#### SOURCE EXTRACT
---

Song by Anitta

from the album Funk Generation
- Language: English
- Released: 26 April 2024
- Genre: Miami Bass
- Length: 2:16
- Label: Floresta; Republic; Universal Latin;
- Songwriters: Anitta; Jacob Gago; Samantha María Camara; Taylor Ross; Kobe; Laudz; Zegon;
- Producers: Tropkillaz; Jacob Gago; Taylor Ross;

Audio video
- "Lose Ya Breath" on YouTube

= Lose Ya Breath =

"Lose Ya Breath" is a song by Brazilian singer Anitta, recorded for her sixth studio album, Funk Generation (2024). The song is the first track on the album and was produced by Tropkillaz, Rosse, and Gago, released through Floresta Records, Republic Records, and Universal Music Latino.

---

#### LISTED RECORDS

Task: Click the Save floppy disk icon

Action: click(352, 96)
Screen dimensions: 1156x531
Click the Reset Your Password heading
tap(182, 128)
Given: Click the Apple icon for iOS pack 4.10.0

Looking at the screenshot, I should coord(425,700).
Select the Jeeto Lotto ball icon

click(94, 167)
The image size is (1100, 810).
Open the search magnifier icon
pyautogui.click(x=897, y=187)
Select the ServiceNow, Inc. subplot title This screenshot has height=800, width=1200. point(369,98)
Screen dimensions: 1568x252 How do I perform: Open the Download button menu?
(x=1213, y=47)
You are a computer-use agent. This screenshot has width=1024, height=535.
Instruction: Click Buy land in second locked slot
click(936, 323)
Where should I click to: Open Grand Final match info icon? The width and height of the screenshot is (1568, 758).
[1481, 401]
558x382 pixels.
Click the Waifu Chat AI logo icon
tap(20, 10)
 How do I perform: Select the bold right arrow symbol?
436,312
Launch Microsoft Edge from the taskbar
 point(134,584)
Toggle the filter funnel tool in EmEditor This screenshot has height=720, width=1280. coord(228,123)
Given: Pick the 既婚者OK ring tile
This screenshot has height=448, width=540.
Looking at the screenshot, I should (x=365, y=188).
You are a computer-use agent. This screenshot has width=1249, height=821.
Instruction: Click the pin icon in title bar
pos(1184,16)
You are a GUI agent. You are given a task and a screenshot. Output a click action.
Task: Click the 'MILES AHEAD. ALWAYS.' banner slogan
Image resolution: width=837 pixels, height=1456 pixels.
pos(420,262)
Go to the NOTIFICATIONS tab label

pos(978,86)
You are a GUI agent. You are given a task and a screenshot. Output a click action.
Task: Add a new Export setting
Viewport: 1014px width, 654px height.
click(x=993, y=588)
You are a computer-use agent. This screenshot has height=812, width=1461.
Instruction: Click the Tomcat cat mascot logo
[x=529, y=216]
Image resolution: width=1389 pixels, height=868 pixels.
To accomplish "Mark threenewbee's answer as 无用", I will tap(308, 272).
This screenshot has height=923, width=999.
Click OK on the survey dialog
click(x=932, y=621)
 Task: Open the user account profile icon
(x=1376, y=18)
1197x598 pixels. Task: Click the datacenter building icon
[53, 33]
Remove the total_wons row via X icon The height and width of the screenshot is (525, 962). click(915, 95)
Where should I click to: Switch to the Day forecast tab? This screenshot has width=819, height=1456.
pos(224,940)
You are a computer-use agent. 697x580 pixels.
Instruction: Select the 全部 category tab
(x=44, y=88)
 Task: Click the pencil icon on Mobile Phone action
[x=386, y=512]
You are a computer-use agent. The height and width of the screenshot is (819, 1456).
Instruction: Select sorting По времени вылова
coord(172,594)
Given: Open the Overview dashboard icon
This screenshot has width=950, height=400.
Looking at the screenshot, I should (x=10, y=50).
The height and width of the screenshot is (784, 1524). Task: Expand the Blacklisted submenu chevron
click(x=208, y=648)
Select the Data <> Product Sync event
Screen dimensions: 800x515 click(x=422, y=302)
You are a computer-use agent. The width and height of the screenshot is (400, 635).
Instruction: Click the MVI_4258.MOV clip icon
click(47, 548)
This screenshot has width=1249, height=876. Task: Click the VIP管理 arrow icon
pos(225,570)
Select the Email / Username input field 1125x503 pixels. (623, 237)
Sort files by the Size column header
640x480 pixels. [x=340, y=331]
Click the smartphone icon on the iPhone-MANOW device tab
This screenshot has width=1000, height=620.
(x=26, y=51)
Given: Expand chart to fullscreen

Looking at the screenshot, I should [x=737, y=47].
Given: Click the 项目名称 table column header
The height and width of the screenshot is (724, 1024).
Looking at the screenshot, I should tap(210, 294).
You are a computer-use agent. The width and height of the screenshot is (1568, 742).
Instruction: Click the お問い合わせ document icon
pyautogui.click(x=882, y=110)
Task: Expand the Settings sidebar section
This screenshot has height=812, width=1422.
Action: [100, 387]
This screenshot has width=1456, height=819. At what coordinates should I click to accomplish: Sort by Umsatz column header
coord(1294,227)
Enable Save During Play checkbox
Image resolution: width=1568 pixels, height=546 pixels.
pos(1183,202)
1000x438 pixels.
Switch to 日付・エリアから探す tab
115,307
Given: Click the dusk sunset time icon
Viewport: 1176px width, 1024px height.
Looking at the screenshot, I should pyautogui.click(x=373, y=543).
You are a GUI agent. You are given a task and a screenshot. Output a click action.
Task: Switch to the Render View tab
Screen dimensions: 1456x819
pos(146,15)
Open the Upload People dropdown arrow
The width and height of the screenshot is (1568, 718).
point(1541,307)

---

#### INSTRUCTIONS
1 > Name every songwriter credited in the article on "Lose Ya Breath."
2 > Pick up the article on "Lose Ya Breath" after its last sentence and carry it on.
The entries have nothing to do with the article on "Lose Ya Breath."

#### EXPECTED ANSWERS
1 > Anitta, Jacob Gago, Samantha María Camara, Taylor Ross, Kobe, Laudz, Zegon

2 >
== Live performances ==
Anitta performed "Lose Ya Breath" for the first time on May 18, 2024, at the Mexican festival Tecate Emblema. The song was included in the setlist of her tour Baile Funk Experience. The first televised performance of the song was on American TV, on The Voice, on May 14, 2024.

== Track listing==

| No. | Title | Writer(s) | Length |
|---|---|---|---|
| 1. | "Lose Ya Breath" | Anitta; Jacob Gago; Samantha María Camara; Taylor Ross; Kobe; Laudz; Zegon; | 2:16 |

== Charts ==

Chart performance for "Lose Ya Breath"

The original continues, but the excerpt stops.